The MFL curriculum sets out the specific knowledge that pupils need at each stage of their learning journey at Central Academy. Key knowledge of vocabulary and grammar has been carefully sequenced to ensure mastery. Committing language to long term memory is essential for pupils to become masters of their new language. Lessons are structured following the I do, we do, and you do principals of teaching – where teachers present new information to the pupils, then the teachers provide deliberate practice, to ensure all learners are making progress and that there are high levels of success, the pupils are then encouraged to complete a task which demonstrates their ability to produce the required skills/structures independently but in a controlled way. Skills, structures, vocabulary, and grammar are reviewed on a regular basis to ensure that pupils can retrieve prior learning. The I do, we do, you do approach, can be understood really clearly in MFL as present, practice and produce. Our approach includes sentence builders which are central to all lessons across the key stages; this allows students to accurately build sentences. Extensive drilling, a focus on listening and speaking at the start of lesson. Use of texts with comprehensible input, that ensures chunks are recycled on an ongoing basis, promoting monthly review. Systematic retrieval practice is planned leading from structured to spontaneous production. 

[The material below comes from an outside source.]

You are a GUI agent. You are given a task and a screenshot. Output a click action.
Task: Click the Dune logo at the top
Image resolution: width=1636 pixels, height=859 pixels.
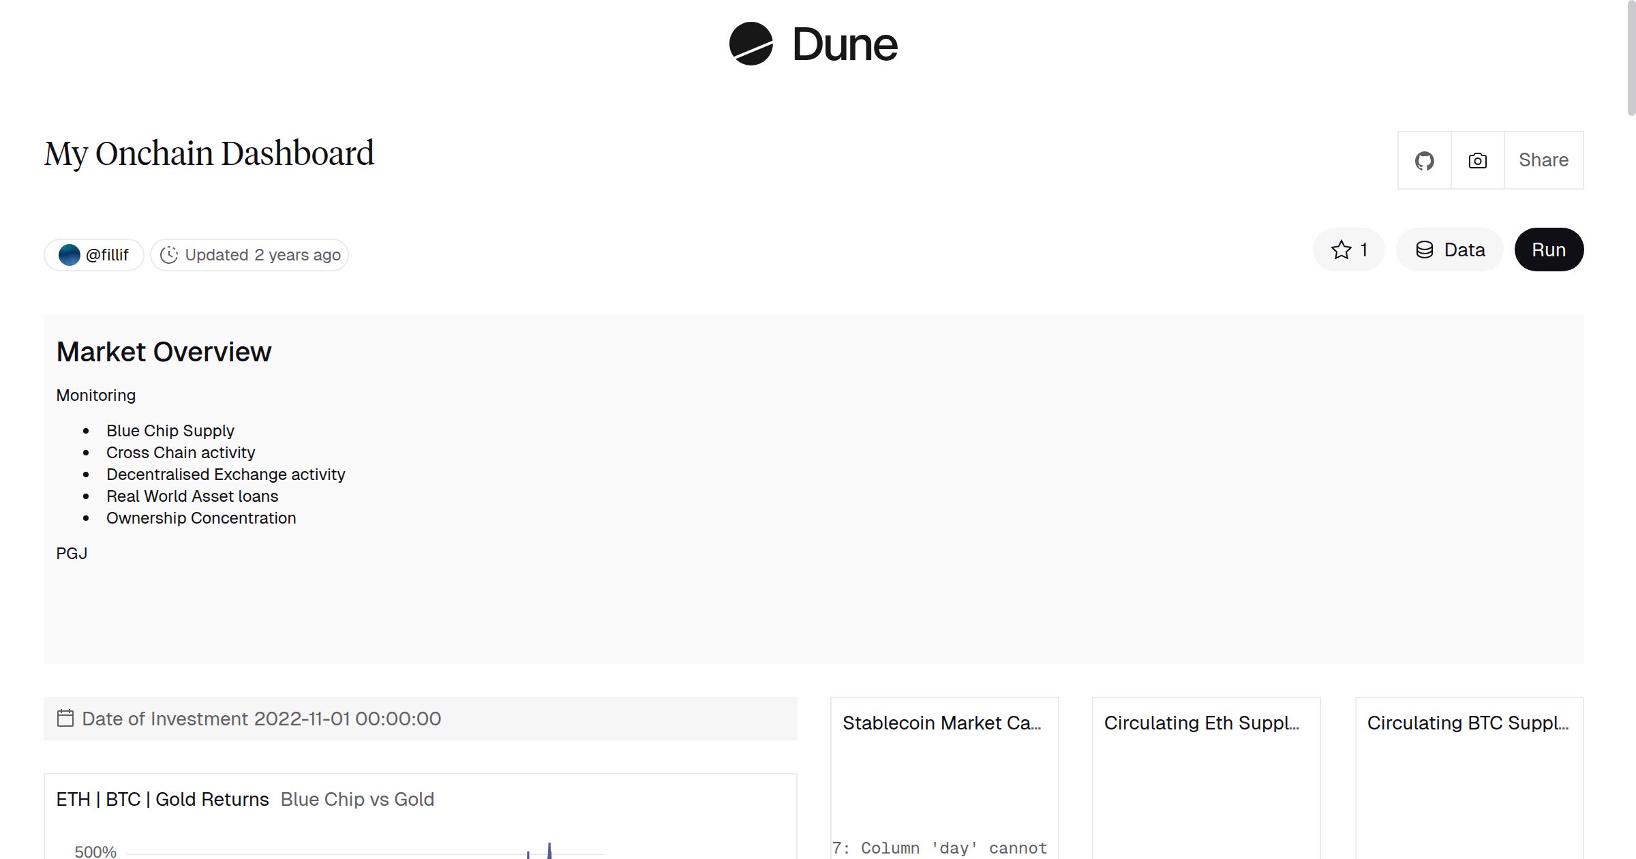813,44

Students will be assessed formally once a year in year 7-10 (more regularly in year 11). The assessments will contain GCSE style questions across both key stages and throughout the year all 4 skill sets as well as translation will be assessed. In addition to formal assessments, there is an expectation that teacher feedback will be given on an extended piece of writing when this has been completed. Extended writing will vary across the year groups and throughout the academic year – it is entirely reasonable to consider a year 7 piece of ‘extended’ writing in the first term to be sentences translated into German. These informal teacher assessments should be designed around exam board style questions –picture descriptions needing 4 sentences, 40 word with 4 bullet points, 80-90 word with 4 bullet points including past, present, future and opinions and the 130-150-word question with two bullet points. Mark schemes should be shared with pupils before extending writing tasks are completed, to allow for high success rates. WAGOLLs can be shared with classes, so that pupils can see how sophisticated structures have been embedded in extended writing. Speaking, listening and writing skills should be embedded and assessed across a lesson, using Gianfranco Conti structures agreed upon as a department. The curriculum is cyclical in nature and allows for mastery of vocabulary, skills and structures over the 3/5/7-year language learning journey. Sentence builders are shared with each year group on a lesson-by-lesson basis, and this should form part of fortnightly quizzing following on from a homework, this can be accessed through LanguageNut, our online learning platform which can be used to deliver customised content, as well as general content across all skill areas.